The allegations were that Voice Broadcasting didn’t merely act as a passive service provider. Instead, it actively collaborated with Kramer to refine the message and even suggested adding a false opt-out mechanism that directed recipients to call Kathleen Sullivan’s personal phone number. Life Corporation, in turn, allegedly facilitated the delivery of thousands of the calls using its telecommunications infrastructure. The court found that these facts were more than enough to justify holding the companies accountable under the TCPA.

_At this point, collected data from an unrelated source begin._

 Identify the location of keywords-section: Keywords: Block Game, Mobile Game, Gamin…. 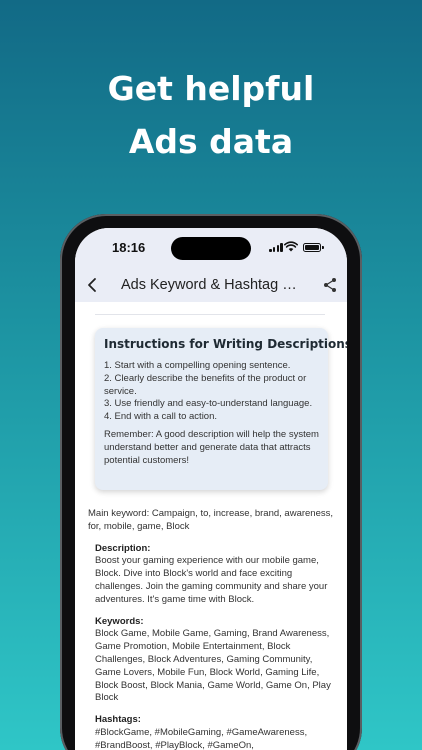
(216, 661).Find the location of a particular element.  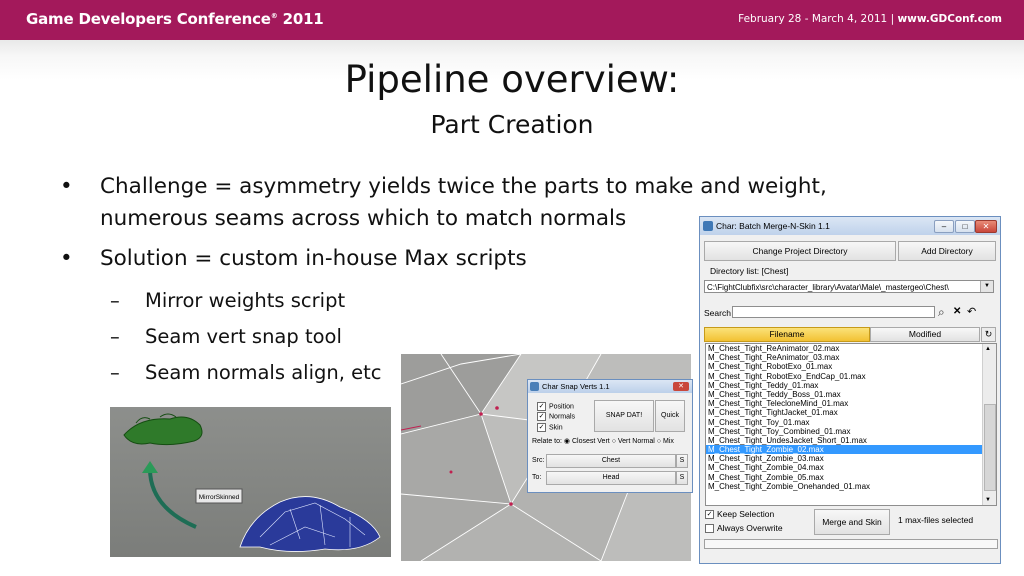

file-list-item: M_Chest_Tight_Teddy_Boss_01.max is located at coordinates (851, 394). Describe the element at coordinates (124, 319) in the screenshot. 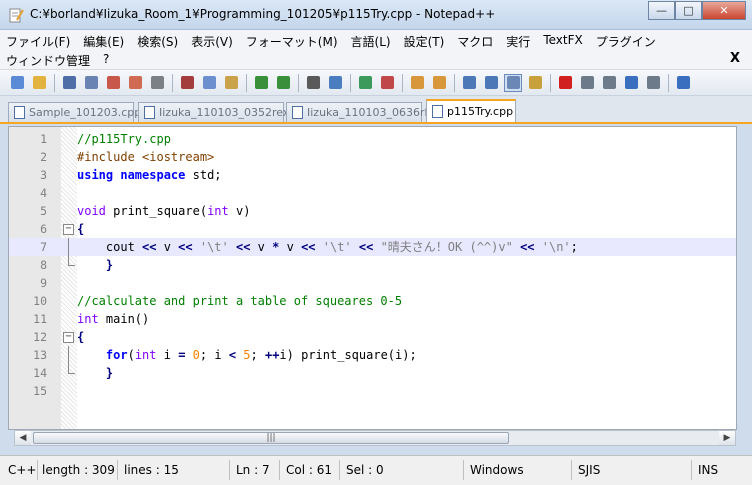

I see `code-token: main()` at that location. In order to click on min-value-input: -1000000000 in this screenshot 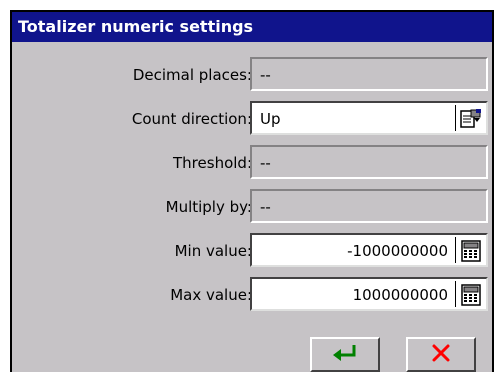, I will do `click(369, 250)`.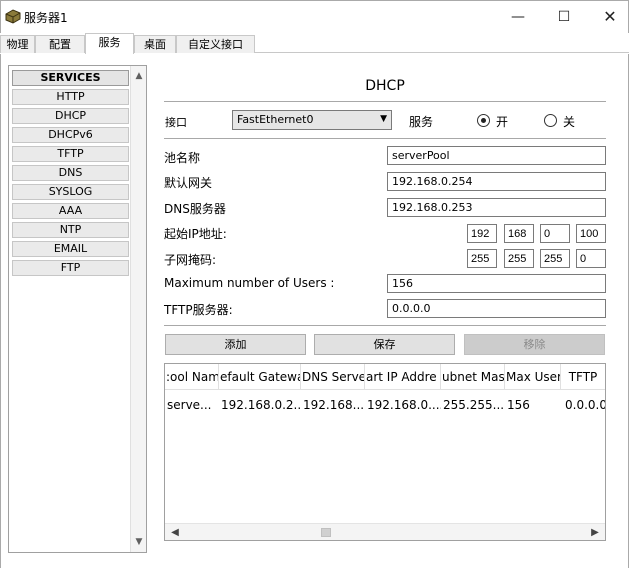  What do you see at coordinates (70, 268) in the screenshot?
I see `sidebar-item-ftp: FTP` at bounding box center [70, 268].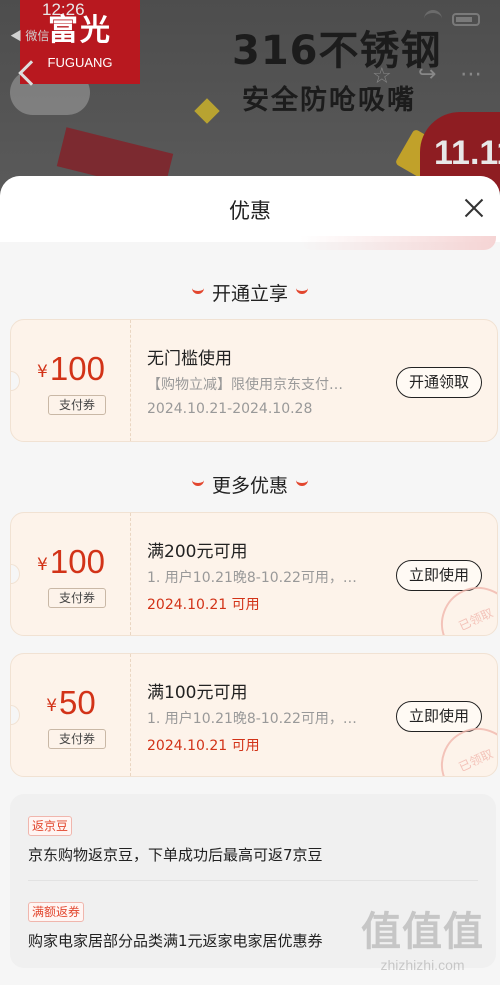 This screenshot has height=985, width=500. Describe the element at coordinates (466, 20) in the screenshot. I see `battery-icon` at that location.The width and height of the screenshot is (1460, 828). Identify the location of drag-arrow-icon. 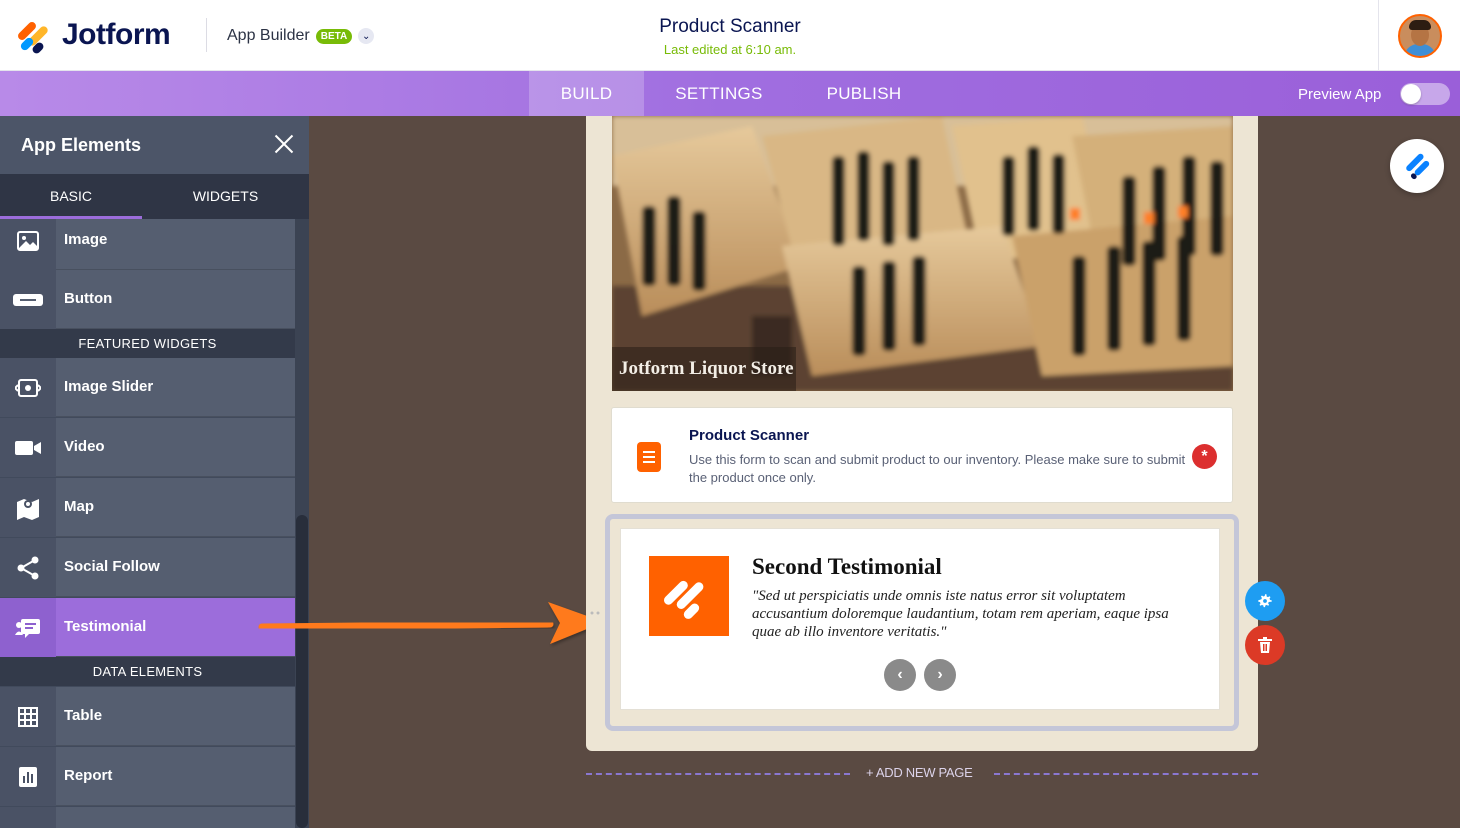
(431, 623).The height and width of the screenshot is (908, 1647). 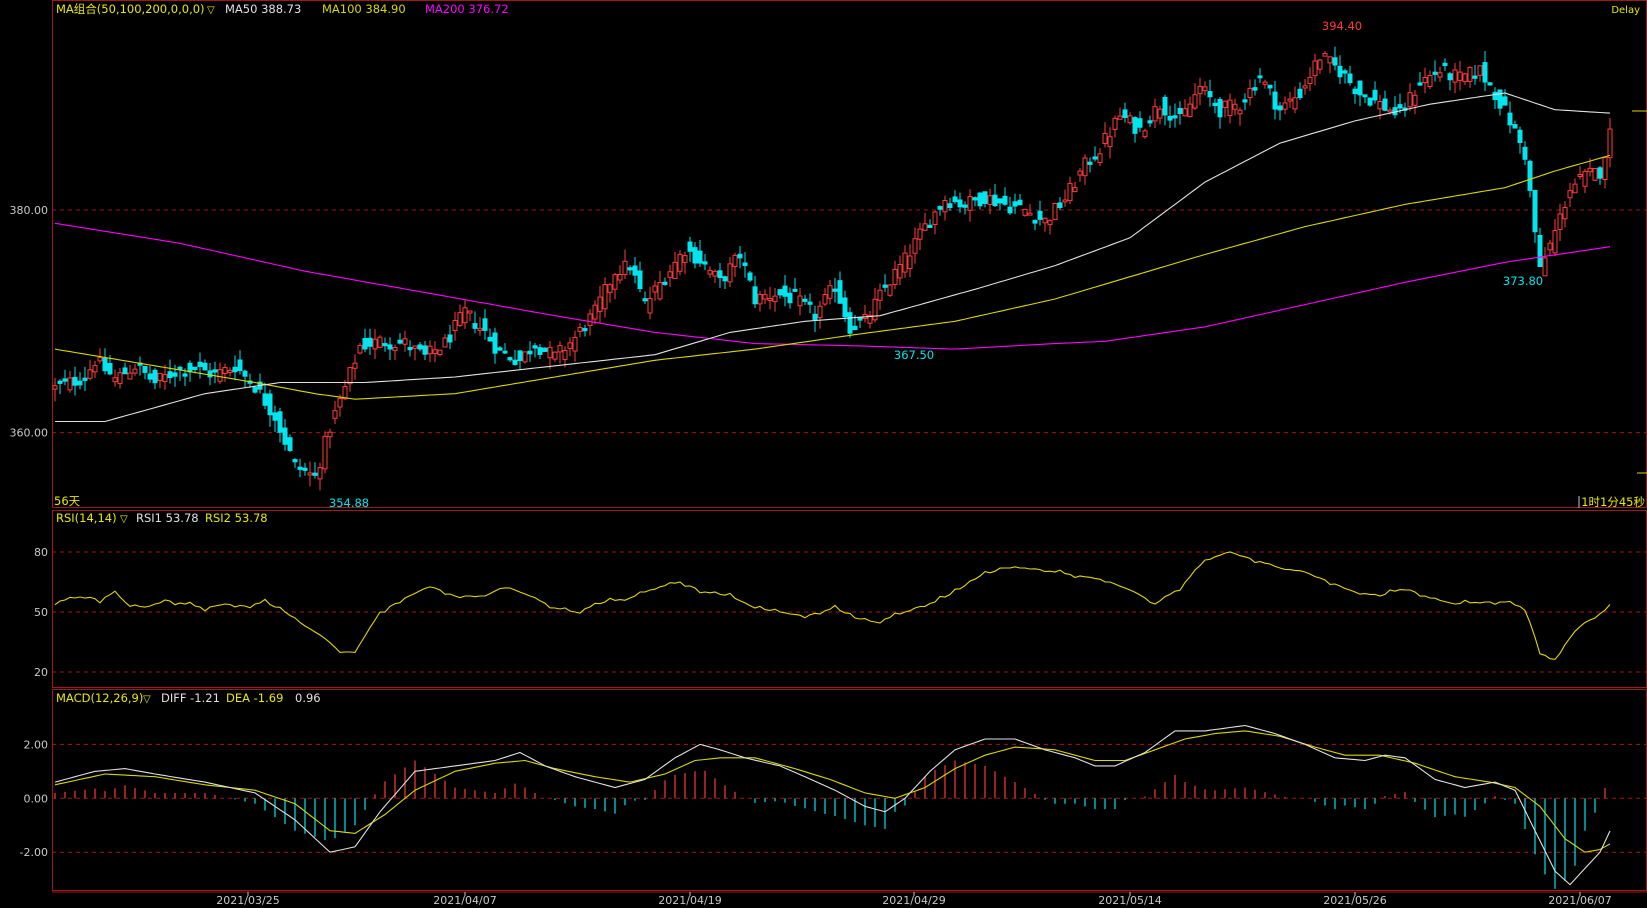 What do you see at coordinates (349, 503) in the screenshot?
I see `low-price-label-1: 354.88` at bounding box center [349, 503].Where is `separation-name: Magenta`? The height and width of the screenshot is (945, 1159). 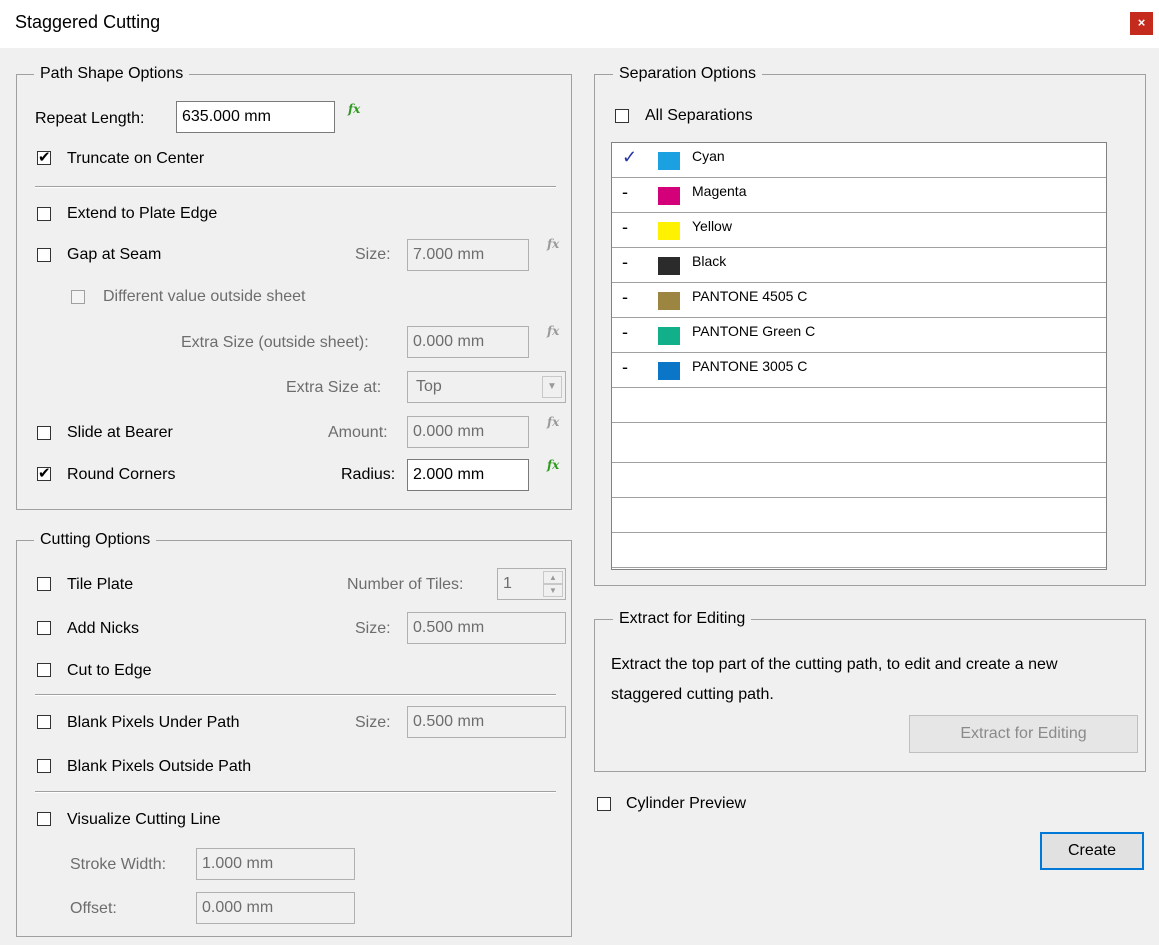 separation-name: Magenta is located at coordinates (720, 191).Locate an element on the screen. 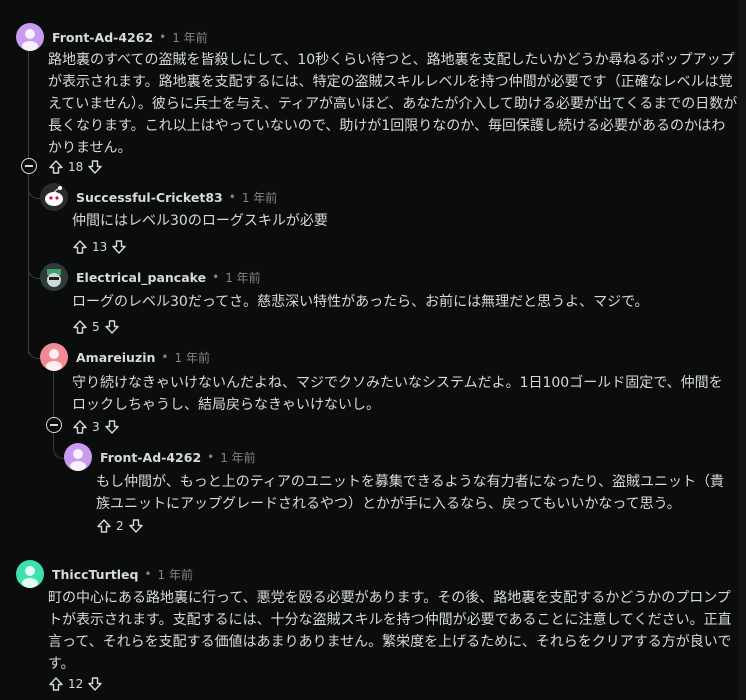  username: Amareiuzin is located at coordinates (116, 358). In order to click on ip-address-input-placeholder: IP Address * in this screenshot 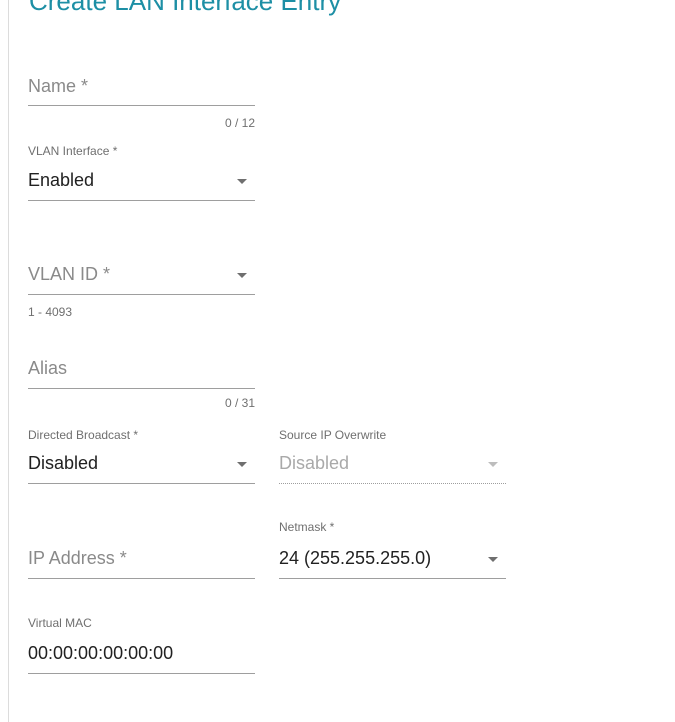, I will do `click(78, 558)`.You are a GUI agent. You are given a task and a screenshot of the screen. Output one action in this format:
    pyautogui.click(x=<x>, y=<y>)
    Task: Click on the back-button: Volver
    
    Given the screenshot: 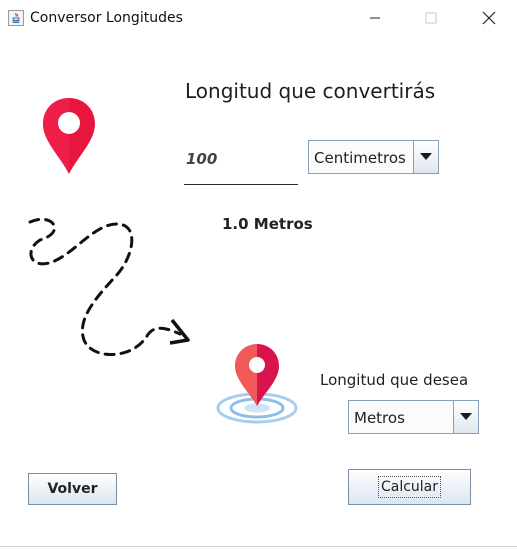 What is the action you would take?
    pyautogui.click(x=72, y=489)
    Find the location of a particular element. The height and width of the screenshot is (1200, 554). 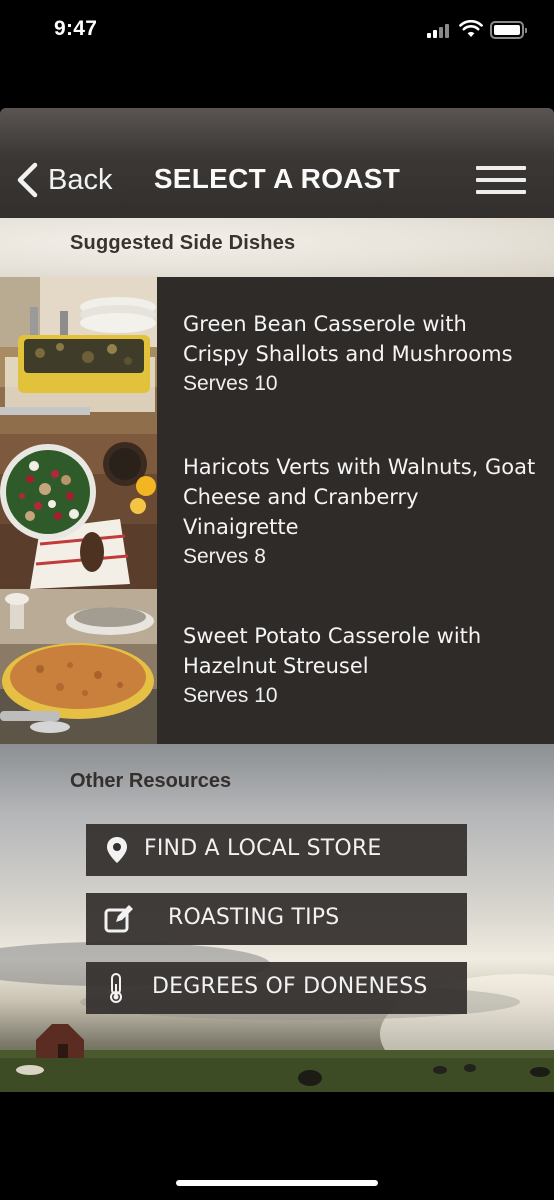

degrees-of-doneness-button: DEGREES OF DONENESS is located at coordinates (276, 988).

Quoting the FCC’s guidance, the court explained that companies providing calling platforms cannot simply “blame their customers” for illegal conduct. Liability attaches to those who “knowingly allow” their systems to be used for unlawful purposes. Voice Broadcasting and Life Corporation had the means to prevent the deepfake calls— but they didn’t. As the court explained, “Even if one were to assume that neither Voice Broadcasting nor Life Corp. actually ‘initiated’ the Deepfake Robocalls, they might still be liable for TCPA violations, depending upon their knowledge of, and involvement in, the scheme to make those illegal calls.”
As for the defendants’ second argument, that the calls were political and therefore exempt from the TCPA’s consent requirements, the court acknowledged that political campaign calls using regulated technology, such as the AI-voice technology used in the alleged calls, to landlines are generally permissible, even without prior express consent. However, this exemption is not a free pass. The calls must comply with other key provisions of the TCPA, including the requirement to provide a functional opt-out mechanism.
Here, instead of providing a legitimate way for recipients to opt-out, the alleged calls instructed the recipients to call Kathleen Sullivan’s personal phone number. This sham opt-out mechanism not only failed to meet TCPA standards but also contributed to the deception. The court had no trouble rejecting the claim that this constituted compliance: “Little more need be said other than to note that such an opt-out mechanism plainly fails to comply with the governing regulations and is not, as defendants suggest, ‘adequate.’”
And in case you are all wondering about Mr. Kramer himself, a default was entered against Kramer on 8/29/24.
The entire story behind these calls has been something to watch. This is definitely a case to keep an eye on!